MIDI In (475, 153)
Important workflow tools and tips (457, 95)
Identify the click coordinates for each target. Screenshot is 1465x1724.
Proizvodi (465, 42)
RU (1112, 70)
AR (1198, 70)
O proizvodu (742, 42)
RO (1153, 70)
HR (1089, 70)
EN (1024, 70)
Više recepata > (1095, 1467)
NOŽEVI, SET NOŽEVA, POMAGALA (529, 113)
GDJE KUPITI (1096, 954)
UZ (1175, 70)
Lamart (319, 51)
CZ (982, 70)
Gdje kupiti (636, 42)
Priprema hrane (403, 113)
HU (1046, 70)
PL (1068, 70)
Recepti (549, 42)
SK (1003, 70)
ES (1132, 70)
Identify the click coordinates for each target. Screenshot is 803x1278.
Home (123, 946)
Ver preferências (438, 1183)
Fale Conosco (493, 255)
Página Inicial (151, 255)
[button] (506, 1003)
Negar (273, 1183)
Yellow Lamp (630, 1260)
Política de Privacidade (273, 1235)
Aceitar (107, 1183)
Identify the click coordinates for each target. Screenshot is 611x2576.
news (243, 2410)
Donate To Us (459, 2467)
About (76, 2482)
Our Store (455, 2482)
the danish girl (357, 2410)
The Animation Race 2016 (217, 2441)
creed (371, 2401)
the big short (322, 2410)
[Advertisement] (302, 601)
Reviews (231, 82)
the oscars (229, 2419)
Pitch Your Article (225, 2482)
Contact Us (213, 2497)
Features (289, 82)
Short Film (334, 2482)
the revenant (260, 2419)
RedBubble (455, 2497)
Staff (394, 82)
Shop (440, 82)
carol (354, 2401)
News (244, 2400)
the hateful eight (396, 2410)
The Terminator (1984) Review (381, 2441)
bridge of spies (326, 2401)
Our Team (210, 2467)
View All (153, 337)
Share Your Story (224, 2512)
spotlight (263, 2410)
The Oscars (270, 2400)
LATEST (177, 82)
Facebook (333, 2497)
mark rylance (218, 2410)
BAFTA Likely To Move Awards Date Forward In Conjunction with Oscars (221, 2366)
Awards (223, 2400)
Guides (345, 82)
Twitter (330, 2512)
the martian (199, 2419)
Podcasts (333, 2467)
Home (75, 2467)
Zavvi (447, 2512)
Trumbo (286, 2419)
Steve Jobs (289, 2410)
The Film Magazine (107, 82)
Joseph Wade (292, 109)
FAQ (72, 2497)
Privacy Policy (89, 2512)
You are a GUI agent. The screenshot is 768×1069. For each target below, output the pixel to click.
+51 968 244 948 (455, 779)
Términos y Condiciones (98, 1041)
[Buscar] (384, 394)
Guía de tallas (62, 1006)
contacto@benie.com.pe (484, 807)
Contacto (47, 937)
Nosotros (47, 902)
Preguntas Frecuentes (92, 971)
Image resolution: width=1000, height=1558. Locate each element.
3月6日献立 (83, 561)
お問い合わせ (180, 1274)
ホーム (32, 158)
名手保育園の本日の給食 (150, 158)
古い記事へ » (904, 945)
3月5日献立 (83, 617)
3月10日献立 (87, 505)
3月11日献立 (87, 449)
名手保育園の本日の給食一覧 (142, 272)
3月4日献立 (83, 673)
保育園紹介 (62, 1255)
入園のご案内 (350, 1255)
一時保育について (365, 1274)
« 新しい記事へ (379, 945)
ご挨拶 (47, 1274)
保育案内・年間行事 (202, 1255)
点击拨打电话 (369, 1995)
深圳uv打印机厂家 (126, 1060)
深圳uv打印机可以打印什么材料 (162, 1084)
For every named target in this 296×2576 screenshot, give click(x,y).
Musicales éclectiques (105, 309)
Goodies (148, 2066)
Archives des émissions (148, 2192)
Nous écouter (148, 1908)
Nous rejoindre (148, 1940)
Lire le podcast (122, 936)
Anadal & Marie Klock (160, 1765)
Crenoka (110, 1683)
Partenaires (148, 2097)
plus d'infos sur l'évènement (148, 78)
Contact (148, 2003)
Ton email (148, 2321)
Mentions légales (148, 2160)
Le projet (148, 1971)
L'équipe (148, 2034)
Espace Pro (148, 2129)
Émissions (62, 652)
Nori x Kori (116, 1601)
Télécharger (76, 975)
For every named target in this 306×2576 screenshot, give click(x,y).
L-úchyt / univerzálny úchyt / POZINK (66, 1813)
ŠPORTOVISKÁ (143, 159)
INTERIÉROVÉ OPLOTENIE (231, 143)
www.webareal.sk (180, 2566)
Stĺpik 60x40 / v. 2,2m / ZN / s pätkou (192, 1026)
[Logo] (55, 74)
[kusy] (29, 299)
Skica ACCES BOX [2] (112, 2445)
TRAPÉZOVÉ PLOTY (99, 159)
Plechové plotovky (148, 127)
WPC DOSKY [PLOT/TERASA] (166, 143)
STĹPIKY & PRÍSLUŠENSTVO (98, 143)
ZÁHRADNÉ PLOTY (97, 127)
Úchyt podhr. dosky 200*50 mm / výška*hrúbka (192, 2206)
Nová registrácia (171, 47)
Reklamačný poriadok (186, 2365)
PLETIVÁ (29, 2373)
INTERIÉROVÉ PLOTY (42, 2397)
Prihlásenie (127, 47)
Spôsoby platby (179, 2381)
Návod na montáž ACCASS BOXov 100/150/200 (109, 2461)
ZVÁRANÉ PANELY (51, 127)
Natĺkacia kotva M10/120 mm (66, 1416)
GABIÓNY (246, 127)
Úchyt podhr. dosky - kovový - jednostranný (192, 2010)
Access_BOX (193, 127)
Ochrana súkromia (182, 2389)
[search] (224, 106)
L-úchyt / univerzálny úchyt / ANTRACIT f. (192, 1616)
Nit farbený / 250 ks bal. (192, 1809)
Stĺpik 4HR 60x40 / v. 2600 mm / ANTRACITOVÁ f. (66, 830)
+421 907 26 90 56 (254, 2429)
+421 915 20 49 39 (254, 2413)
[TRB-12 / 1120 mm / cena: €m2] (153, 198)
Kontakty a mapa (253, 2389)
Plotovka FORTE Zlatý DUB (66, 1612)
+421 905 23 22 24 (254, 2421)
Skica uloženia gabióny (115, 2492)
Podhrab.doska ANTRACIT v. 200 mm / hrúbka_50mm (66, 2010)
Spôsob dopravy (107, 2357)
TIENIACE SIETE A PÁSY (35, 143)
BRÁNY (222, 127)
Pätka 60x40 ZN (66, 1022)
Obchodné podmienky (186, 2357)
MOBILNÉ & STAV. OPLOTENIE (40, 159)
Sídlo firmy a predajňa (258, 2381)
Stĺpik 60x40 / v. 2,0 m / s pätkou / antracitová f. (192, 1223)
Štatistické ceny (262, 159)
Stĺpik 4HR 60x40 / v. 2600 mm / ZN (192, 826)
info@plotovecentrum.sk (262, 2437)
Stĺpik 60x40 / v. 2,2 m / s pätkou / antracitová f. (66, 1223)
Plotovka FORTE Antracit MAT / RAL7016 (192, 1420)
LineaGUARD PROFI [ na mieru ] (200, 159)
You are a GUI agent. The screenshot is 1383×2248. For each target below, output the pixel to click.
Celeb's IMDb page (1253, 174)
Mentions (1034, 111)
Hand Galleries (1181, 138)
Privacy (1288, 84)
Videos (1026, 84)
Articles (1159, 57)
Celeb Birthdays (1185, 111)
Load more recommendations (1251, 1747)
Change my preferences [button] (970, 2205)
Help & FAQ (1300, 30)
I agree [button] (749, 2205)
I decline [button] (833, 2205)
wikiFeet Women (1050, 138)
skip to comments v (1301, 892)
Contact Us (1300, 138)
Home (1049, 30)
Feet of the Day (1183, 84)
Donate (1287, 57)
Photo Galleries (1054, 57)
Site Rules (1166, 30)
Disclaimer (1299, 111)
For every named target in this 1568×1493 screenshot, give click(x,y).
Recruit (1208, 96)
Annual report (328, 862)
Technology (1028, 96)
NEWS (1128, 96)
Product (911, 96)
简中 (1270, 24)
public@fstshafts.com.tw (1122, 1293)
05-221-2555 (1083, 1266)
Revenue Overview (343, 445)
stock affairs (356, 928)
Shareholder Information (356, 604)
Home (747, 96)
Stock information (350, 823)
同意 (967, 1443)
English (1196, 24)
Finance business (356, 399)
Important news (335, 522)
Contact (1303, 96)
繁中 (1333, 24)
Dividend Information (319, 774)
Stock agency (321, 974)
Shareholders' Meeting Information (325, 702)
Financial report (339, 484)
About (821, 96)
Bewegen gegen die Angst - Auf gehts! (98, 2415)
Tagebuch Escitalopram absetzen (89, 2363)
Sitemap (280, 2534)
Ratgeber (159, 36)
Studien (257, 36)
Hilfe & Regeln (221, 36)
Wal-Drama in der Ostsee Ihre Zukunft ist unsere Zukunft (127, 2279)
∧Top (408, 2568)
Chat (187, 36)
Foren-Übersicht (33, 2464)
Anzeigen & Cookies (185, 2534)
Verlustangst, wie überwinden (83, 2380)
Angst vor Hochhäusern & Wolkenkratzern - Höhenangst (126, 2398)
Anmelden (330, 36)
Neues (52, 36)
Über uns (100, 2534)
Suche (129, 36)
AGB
________________________________________
_REQUEST_
Please copy out the material unchanged, beginning at the line that contains "HR (1089, 70)" and stopping after the line that contains "Política de Privacidade (273, 1235)".

_EXPECTED ANSWER_
HR (1089, 70)
EN (1024, 70)
Više recepata > (1095, 1467)
NOŽEVI, SET NOŽEVA, POMAGALA (529, 113)
GDJE KUPITI (1096, 954)
UZ (1175, 70)
Lamart (319, 51)
CZ (982, 70)
Gdje kupiti (636, 42)
Priprema hrane (403, 113)
HU (1046, 70)
PL (1068, 70)
Recepti (549, 42)
SK (1003, 70)
ES (1132, 70)
Identify the click coordinates for each target. Screenshot is 803x1278.
Home (123, 946)
Ver preferências (438, 1183)
Fale Conosco (493, 255)
Página Inicial (151, 255)
[button] (506, 1003)
Negar (273, 1183)
Yellow Lamp (630, 1260)
Política de Privacidade (273, 1235)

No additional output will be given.